- **Given task**: Copy the entries below line for line, changing nothing.

Raw records
___

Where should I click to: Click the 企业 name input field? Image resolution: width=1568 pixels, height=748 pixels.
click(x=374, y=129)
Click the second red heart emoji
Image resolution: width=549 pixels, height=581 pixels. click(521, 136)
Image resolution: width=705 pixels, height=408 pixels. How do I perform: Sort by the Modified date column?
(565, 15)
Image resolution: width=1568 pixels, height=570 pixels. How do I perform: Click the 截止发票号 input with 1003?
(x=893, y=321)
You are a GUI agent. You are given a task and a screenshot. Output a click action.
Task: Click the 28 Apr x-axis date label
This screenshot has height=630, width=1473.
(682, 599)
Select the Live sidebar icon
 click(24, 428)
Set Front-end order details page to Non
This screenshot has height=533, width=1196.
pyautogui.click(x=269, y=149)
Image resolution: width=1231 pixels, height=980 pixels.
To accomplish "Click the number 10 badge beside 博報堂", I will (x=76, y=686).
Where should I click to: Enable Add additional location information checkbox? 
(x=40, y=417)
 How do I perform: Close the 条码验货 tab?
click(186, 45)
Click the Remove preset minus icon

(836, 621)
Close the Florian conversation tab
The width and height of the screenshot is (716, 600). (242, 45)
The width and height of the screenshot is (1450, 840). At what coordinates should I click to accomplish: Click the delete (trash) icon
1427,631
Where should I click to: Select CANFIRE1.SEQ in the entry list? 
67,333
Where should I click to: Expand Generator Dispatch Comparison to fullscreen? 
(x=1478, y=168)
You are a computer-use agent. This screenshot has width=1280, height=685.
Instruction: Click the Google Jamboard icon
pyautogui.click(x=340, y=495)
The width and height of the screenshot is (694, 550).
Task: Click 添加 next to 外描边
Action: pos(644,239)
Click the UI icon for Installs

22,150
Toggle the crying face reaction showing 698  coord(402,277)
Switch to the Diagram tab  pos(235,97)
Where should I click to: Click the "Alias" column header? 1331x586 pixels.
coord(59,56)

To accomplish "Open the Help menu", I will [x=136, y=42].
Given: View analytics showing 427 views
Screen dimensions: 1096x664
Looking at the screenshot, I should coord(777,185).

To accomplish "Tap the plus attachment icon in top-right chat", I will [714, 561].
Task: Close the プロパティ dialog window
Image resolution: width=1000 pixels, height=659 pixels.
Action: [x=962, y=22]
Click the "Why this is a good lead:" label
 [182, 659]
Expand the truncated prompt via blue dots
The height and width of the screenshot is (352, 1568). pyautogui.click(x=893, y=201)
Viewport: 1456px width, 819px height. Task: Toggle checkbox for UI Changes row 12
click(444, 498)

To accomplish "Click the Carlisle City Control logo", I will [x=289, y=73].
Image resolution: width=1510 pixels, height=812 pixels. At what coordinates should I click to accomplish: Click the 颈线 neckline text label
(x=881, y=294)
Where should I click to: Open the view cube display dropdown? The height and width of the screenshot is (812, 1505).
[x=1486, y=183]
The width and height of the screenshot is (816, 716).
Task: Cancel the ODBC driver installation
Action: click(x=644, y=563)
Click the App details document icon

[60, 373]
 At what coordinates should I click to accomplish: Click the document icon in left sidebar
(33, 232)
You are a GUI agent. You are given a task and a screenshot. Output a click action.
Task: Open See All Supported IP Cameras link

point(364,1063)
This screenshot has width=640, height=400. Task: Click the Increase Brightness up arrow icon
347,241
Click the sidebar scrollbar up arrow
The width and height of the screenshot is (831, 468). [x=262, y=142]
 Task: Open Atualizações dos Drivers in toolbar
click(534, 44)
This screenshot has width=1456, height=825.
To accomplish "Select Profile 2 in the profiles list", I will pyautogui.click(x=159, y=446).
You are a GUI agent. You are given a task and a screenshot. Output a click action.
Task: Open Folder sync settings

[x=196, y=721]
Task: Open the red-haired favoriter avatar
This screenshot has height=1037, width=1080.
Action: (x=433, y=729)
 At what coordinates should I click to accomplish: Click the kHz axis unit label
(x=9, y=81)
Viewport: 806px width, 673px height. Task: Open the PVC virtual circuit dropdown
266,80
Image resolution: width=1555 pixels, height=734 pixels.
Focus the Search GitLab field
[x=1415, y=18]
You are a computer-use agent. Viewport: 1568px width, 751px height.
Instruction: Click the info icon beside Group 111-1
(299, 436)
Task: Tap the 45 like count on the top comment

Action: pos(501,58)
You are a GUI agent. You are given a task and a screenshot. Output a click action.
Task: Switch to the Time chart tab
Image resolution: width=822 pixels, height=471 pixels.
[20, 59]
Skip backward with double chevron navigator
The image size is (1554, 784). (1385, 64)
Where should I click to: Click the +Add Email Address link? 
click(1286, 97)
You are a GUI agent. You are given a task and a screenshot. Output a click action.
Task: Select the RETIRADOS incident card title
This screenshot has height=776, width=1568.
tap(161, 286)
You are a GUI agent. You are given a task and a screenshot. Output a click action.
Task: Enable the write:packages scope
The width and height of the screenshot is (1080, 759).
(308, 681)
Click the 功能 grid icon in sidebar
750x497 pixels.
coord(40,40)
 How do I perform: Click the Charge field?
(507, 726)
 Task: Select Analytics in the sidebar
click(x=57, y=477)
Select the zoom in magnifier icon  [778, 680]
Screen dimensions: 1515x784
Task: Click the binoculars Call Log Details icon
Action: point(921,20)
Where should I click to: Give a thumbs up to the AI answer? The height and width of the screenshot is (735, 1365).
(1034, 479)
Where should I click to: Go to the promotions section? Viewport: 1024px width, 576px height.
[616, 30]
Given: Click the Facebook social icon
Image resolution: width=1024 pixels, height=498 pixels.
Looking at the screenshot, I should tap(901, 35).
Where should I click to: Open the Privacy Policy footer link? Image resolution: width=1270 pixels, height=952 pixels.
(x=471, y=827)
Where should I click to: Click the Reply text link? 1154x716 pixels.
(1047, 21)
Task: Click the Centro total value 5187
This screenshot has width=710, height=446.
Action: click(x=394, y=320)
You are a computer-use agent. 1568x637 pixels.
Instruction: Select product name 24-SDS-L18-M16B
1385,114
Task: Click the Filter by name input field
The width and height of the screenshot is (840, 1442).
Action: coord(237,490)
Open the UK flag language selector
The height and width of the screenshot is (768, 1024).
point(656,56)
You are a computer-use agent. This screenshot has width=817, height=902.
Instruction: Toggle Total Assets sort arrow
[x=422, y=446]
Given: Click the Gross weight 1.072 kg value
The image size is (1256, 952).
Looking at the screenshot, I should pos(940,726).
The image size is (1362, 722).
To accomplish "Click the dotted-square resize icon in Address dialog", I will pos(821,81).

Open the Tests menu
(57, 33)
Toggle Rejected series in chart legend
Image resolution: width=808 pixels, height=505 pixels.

___

- **Task response**:
Where should I click to: Click the 企业 name input field? Image resolution: width=1568 pixels, height=748 pixels.
click(x=374, y=129)
Click the second red heart emoji
Image resolution: width=549 pixels, height=581 pixels. click(521, 136)
Image resolution: width=705 pixels, height=408 pixels. How do I perform: Sort by the Modified date column?
(565, 15)
Image resolution: width=1568 pixels, height=570 pixels. How do I perform: Click the 截止发票号 input with 1003?
(x=893, y=321)
You are a GUI agent. You are given a task and a screenshot. Output a click action.
Task: Click the 28 Apr x-axis date label
This screenshot has height=630, width=1473.
(682, 599)
Select the Live sidebar icon
 click(24, 428)
Set Front-end order details page to Non
This screenshot has height=533, width=1196.
pyautogui.click(x=269, y=149)
Image resolution: width=1231 pixels, height=980 pixels.
To accomplish "Click the number 10 badge beside 博報堂", I will (x=76, y=686).
Where should I click to: Enable Add additional location information checkbox? 
(x=40, y=417)
 How do I perform: Close the 条码验货 tab?
click(186, 45)
Click the Remove preset minus icon

(836, 621)
Close the Florian conversation tab
The width and height of the screenshot is (716, 600). (242, 45)
The width and height of the screenshot is (1450, 840). At what coordinates should I click to accomplish: Click the delete (trash) icon
1427,631
Where should I click to: Select CANFIRE1.SEQ in the entry list? 
67,333
Where should I click to: Expand Generator Dispatch Comparison to fullscreen? 
(x=1478, y=168)
You are a computer-use agent. This screenshot has width=1280, height=685.
Instruction: Click the Google Jamboard icon
pyautogui.click(x=340, y=495)
The width and height of the screenshot is (694, 550).
Task: Click 添加 next to 外描边
Action: pos(644,239)
Click the UI icon for Installs

22,150
Toggle the crying face reaction showing 698  coord(402,277)
Switch to the Diagram tab  pos(235,97)
Where should I click to: Click the "Alias" column header? 1331x586 pixels.
coord(59,56)

To accomplish "Open the Help menu", I will [x=136, y=42].
Given: View analytics showing 427 views
Screen dimensions: 1096x664
Looking at the screenshot, I should coord(777,185).

To accomplish "Tap the plus attachment icon in top-right chat", I will [714, 561].
Task: Close the プロパティ dialog window
Image resolution: width=1000 pixels, height=659 pixels.
Action: [x=962, y=22]
Click the "Why this is a good lead:" label
 [182, 659]
Expand the truncated prompt via blue dots
The height and width of the screenshot is (352, 1568). pyautogui.click(x=893, y=201)
Viewport: 1456px width, 819px height. Task: Toggle checkbox for UI Changes row 12
click(444, 498)

To accomplish "Click the Carlisle City Control logo", I will [x=289, y=73].
Image resolution: width=1510 pixels, height=812 pixels. At what coordinates should I click to accomplish: Click the 颈线 neckline text label
(x=881, y=294)
Where should I click to: Open the view cube display dropdown? The height and width of the screenshot is (812, 1505).
[x=1486, y=183]
The width and height of the screenshot is (816, 716).
Task: Cancel the ODBC driver installation
Action: click(x=644, y=563)
Click the App details document icon

[60, 373]
 At what coordinates should I click to accomplish: Click the document icon in left sidebar
(33, 232)
You are a GUI agent. You are given a task and a screenshot. Output a click action.
Task: Open See All Supported IP Cameras link

point(364,1063)
This screenshot has width=640, height=400. Task: Click the Increase Brightness up arrow icon
347,241
Click the sidebar scrollbar up arrow
The width and height of the screenshot is (831, 468). [x=262, y=142]
 Task: Open Atualizações dos Drivers in toolbar
click(534, 44)
This screenshot has width=1456, height=825.
To accomplish "Select Profile 2 in the profiles list", I will pyautogui.click(x=159, y=446).
You are a GUI agent. You are given a task and a screenshot. Output a click action.
Task: Open Folder sync settings

[x=196, y=721]
Task: Open the red-haired favoriter avatar
This screenshot has height=1037, width=1080.
Action: (x=433, y=729)
 At what coordinates should I click to accomplish: Click the kHz axis unit label
(x=9, y=81)
Viewport: 806px width, 673px height. Task: Open the PVC virtual circuit dropdown
266,80
Image resolution: width=1555 pixels, height=734 pixels.
Focus the Search GitLab field
[x=1415, y=18]
You are a computer-use agent. Viewport: 1568px width, 751px height.
Instruction: Click the info icon beside Group 111-1
(299, 436)
Task: Tap the 45 like count on the top comment

Action: pos(501,58)
You are a GUI agent. You are given a task and a screenshot. Output a click action.
Task: Switch to the Time chart tab
Image resolution: width=822 pixels, height=471 pixels.
[20, 59]
Skip backward with double chevron navigator
The image size is (1554, 784). (1385, 64)
Where should I click to: Click the +Add Email Address link? 
click(1286, 97)
You are a GUI agent. You are given a task and a screenshot. Output a click action.
Task: Select the RETIRADOS incident card title
This screenshot has height=776, width=1568.
tap(161, 286)
You are a GUI agent. You are given a task and a screenshot. Output a click action.
Task: Enable the write:packages scope
The width and height of the screenshot is (1080, 759).
(308, 681)
Click the 功能 grid icon in sidebar
750x497 pixels.
coord(40,40)
 How do I perform: Click the Charge field?
(507, 726)
 Task: Select Analytics in the sidebar
click(x=57, y=477)
Select the zoom in magnifier icon  [778, 680]
Screen dimensions: 1515x784
Task: Click the binoculars Call Log Details icon
Action: point(921,20)
Where should I click to: Give a thumbs up to the AI answer? The height and width of the screenshot is (735, 1365).
(1034, 479)
Where should I click to: Go to the promotions section? Viewport: 1024px width, 576px height.
[616, 30]
Given: Click the Facebook social icon
Image resolution: width=1024 pixels, height=498 pixels.
Looking at the screenshot, I should tap(901, 35).
Where should I click to: Open the Privacy Policy footer link? Image resolution: width=1270 pixels, height=952 pixels.
(x=471, y=827)
Where should I click to: Click the Reply text link? 1154x716 pixels.
(1047, 21)
Task: Click the Centro total value 5187
This screenshot has width=710, height=446.
Action: click(x=394, y=320)
You are a computer-use agent. 1568x637 pixels.
Instruction: Select product name 24-SDS-L18-M16B
1385,114
Task: Click the Filter by name input field
The width and height of the screenshot is (840, 1442).
Action: coord(237,490)
Open the UK flag language selector
The height and width of the screenshot is (768, 1024).
point(656,56)
You are a computer-use agent. This screenshot has width=817, height=902.
Instruction: Toggle Total Assets sort arrow
[x=422, y=446]
Given: Click the Gross weight 1.072 kg value
The image size is (1256, 952).
Looking at the screenshot, I should pos(940,726).
The image size is (1362, 722).
To accomplish "Click the dotted-square resize icon in Address dialog", I will pos(821,81).

Open the Tests menu
(57, 33)
Toggle Rejected series in chart legend
Image resolution: width=808 pixels, height=505 pixels.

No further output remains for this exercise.